Le film Limitless présente une drogue fictive, la NZT, qui donne l’illusion d’être une solution miracle : intelligence augmentée, confiance totale, réussite sociale et professionnelle. Au premier visionnage, le film peut être très attirant, car il met en scène le fantasme humain de devenir meilleur sans effort, avec des “super-pouvoirs”.
Cependant, en y réfléchissant davantage, il apparaît clairement que la NZT est une métaphore des drogues dures que l’on connaît déjà. Le fonctionnement est le même : au début, la drogue donne une sensation de toute-puissance, l’impression de tout contrôler et d’être invincible.
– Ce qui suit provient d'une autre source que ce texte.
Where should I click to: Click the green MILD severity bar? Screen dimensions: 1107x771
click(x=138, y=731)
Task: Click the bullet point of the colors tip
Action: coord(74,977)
C’est exactement ce que ressentent beaucoup de consommateurs dans la réalité lors des premières prises.
Le film montre bien certains effets négatifs comme la dépendance, les trous de mémoire, la paranoïa et les risques physiques. Mais malgré cela, l’œuvre reste ambiguë, car elle continue de rendre la drogue séduisante visuellement et scénaristiquement. Le spectateur est tenté de retenir surtout les bénéfices, plus que les conséquences.
Le plus problématique est la fin du film, où le personnage principal parvient à éliminer les effets secondaires et à garder uniquement les avantages. Cette conclusion est irréaliste et dangereuse dans son message implicite, car dans la vraie vie, il n’existe pas de drogue sans conséquences. On ne peut pas simplement “corriger” une addiction ou supprimer ses effets négatifs tout en conservant les bénéfices.
Ainsi, Limitless peut être vu comme un film qui, malgré une intention possible de mise en garde, banalise et romantise en partie la consommation de drogues en la déguisant sous une forme de science-fiction. Le film vend un fantasme de contrôle et de réussite qui ne correspond pas à la réalité, où la prise de drogues mène le plus souvent à une perte de contrôle plutôt qu’à une amélioration durable.